Mullen: Pakistan spy service sanctioned journalist’s murder

It is not turning out to be a good day for Pakistan in Washington.

This morning the Washington Post ran a front-page investigation into allegations by Pakistan's nuclear godfather A.Q. Khan that North Korea bribed Pakistani generals for nuclear technology.

Then this afternoon, the top U.S. military officer, Adm. Mike Mullen, chairman of the joint chiefs of staff, said flat out that the U.S. government believes Pakistan's spy agency, the Directorate for Inter-Services Intelligence, or ISI, sanctioned the assassination of Pakistani journalist Syed Saleem Shahzad.
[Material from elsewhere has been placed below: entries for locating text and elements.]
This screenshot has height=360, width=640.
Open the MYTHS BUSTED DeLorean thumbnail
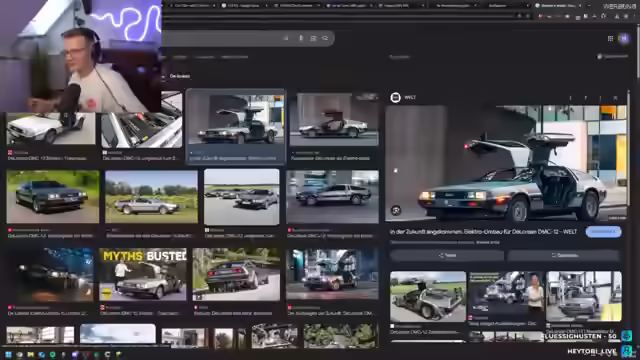(143, 274)
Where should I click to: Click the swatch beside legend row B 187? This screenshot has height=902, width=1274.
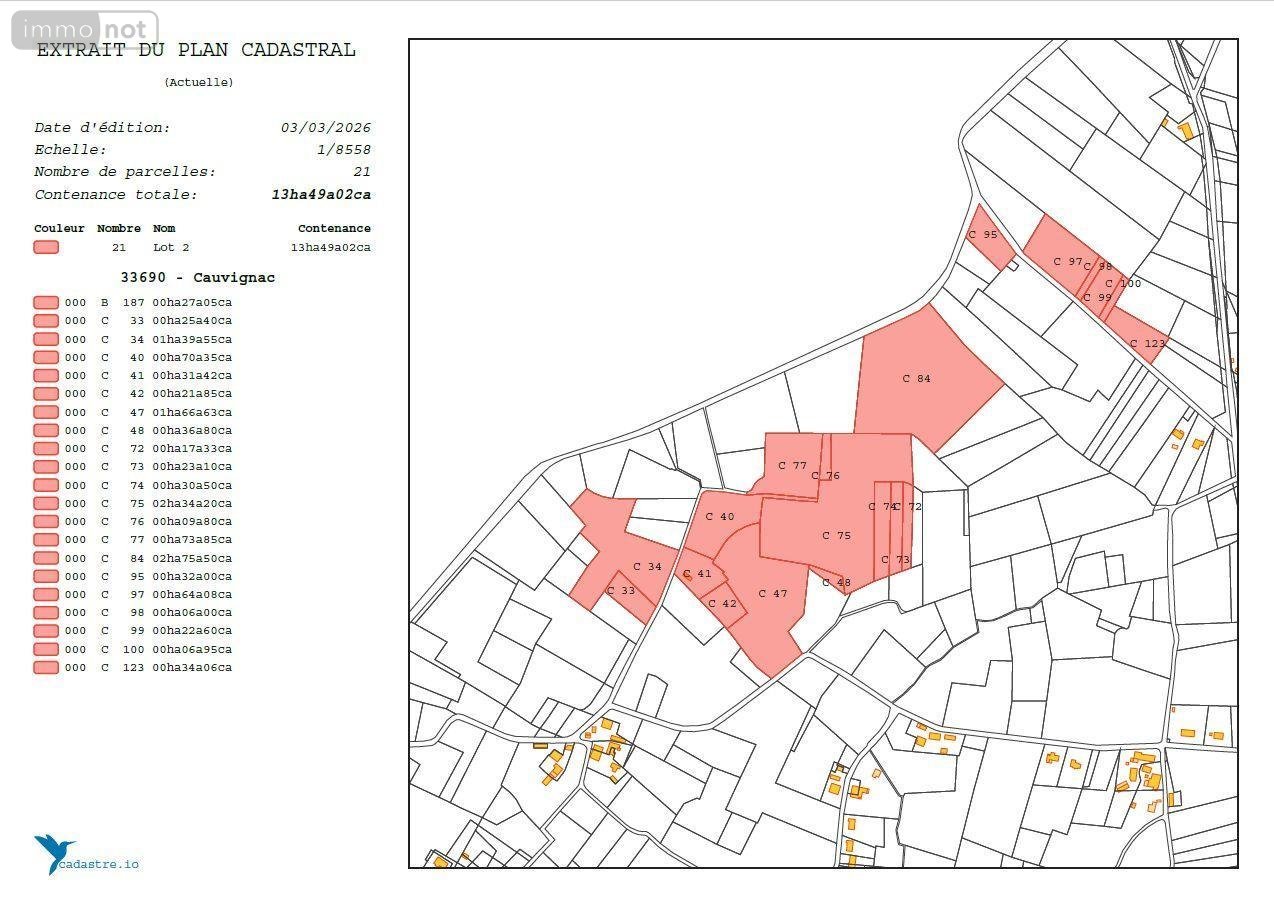click(46, 302)
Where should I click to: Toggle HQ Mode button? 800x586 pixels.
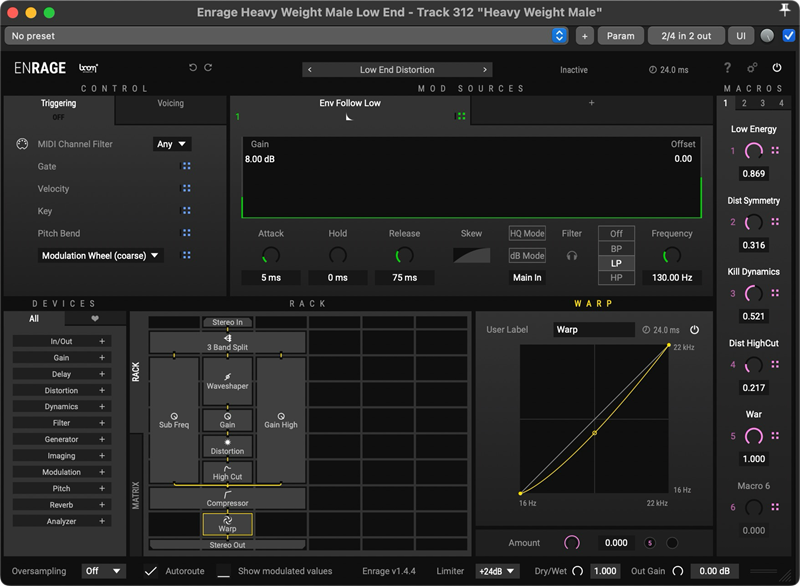pyautogui.click(x=527, y=234)
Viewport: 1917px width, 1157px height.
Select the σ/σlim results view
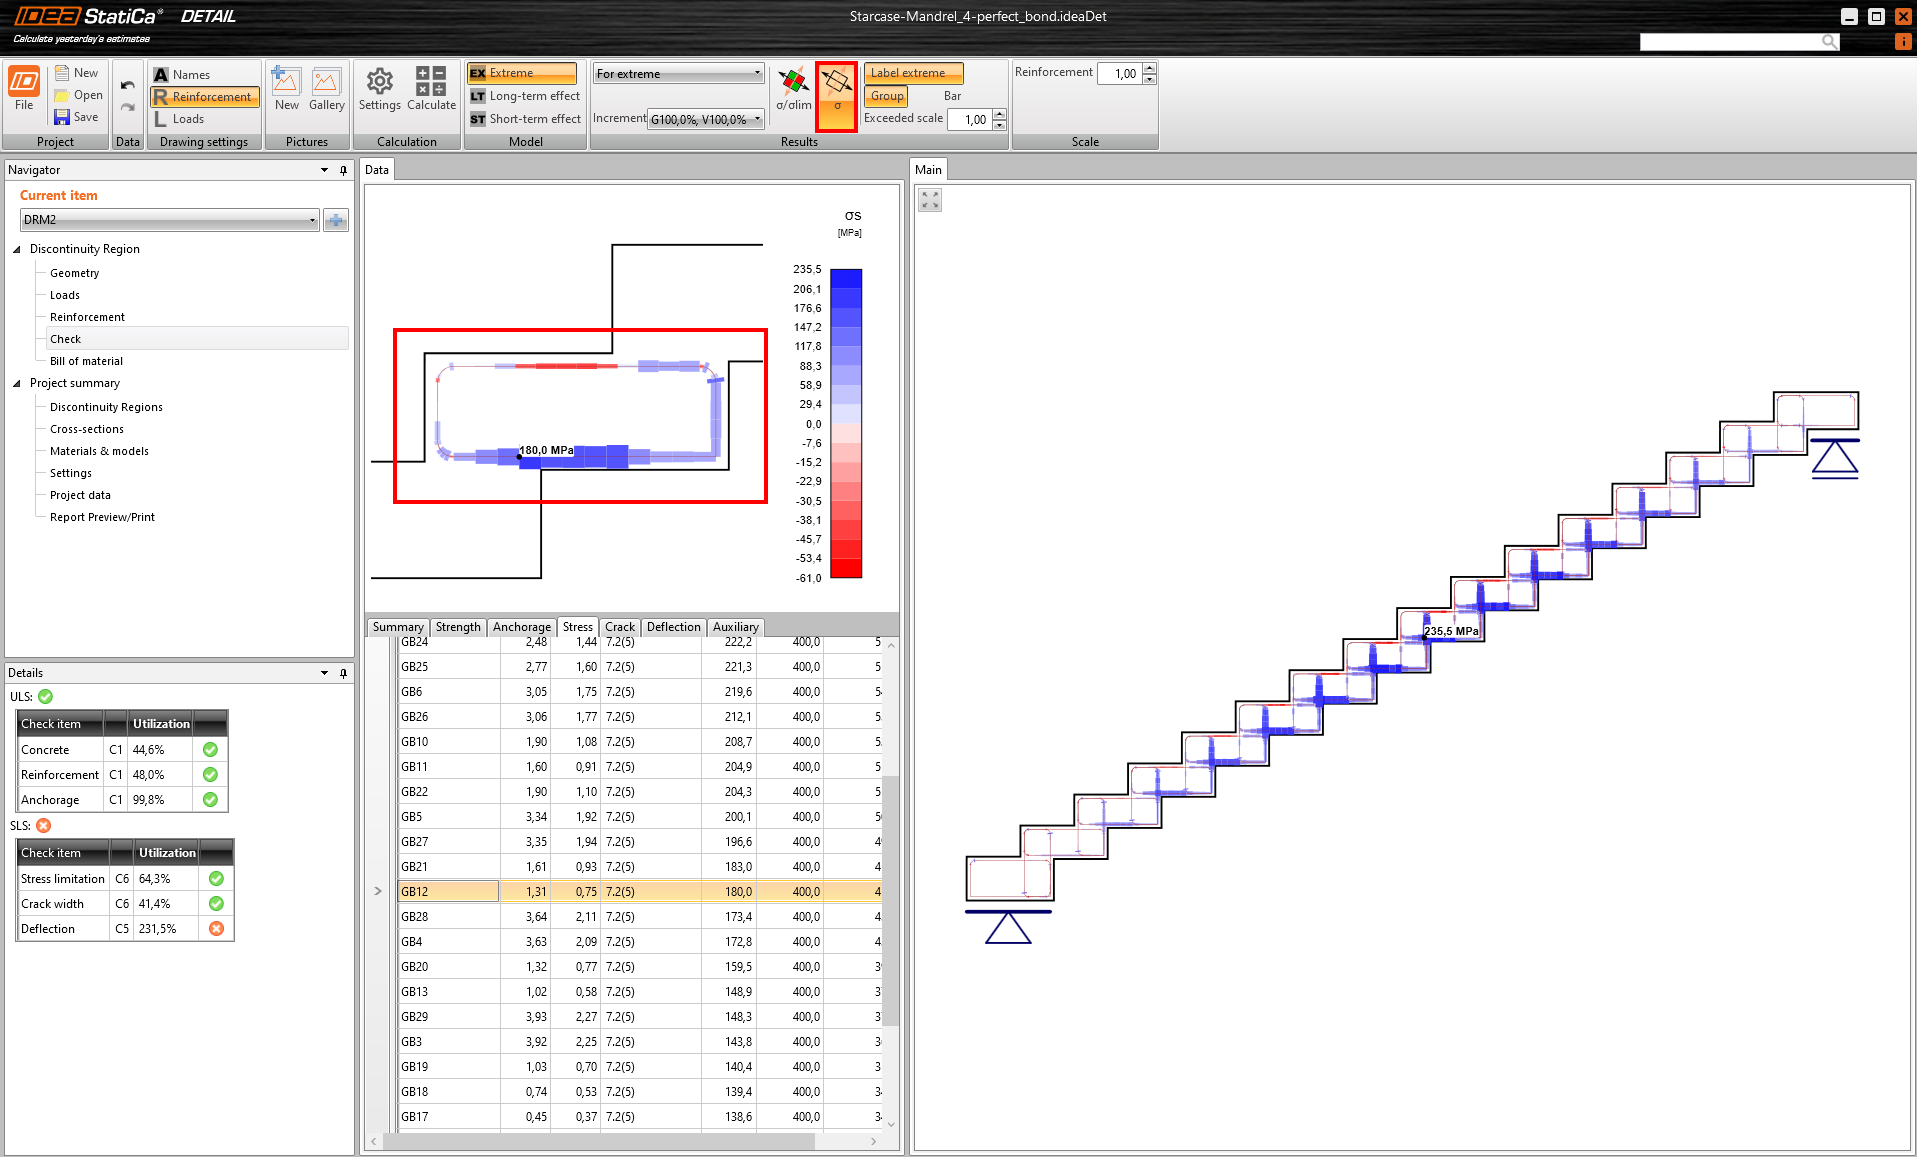click(794, 88)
Shahzad, 41, former Pakistan bureau chief for Asian Times Online, was found murdered May 31, days after he reported that a May 22 attack on a Pakistani naval port near Karachi was linked to al Qaeda's penetration of Pakistan's navy.

The New York Times reported Tuesday that U.S. officials believed Pakistan's intelligence services ordered Shahzad's killing. But the U.S. officials cited in the piece were unnamed.

Today, however, Mullen made the allegation on the record, as National Journal's Yochi Dreazen reports:

"It was sanctioned by the government," Mullen told journalists in Washington today, Dreazen writes. "I have not seen anything to disabuse that the government knew about it."

Mullen's observation is especially noteworthy, since he's perhaps the U.S. official who has forged the closest rapport with Pakistan's powerful Army chief Gen. Ashraf Parvez Kayani. (Pakistan's ISI is a division of the military.)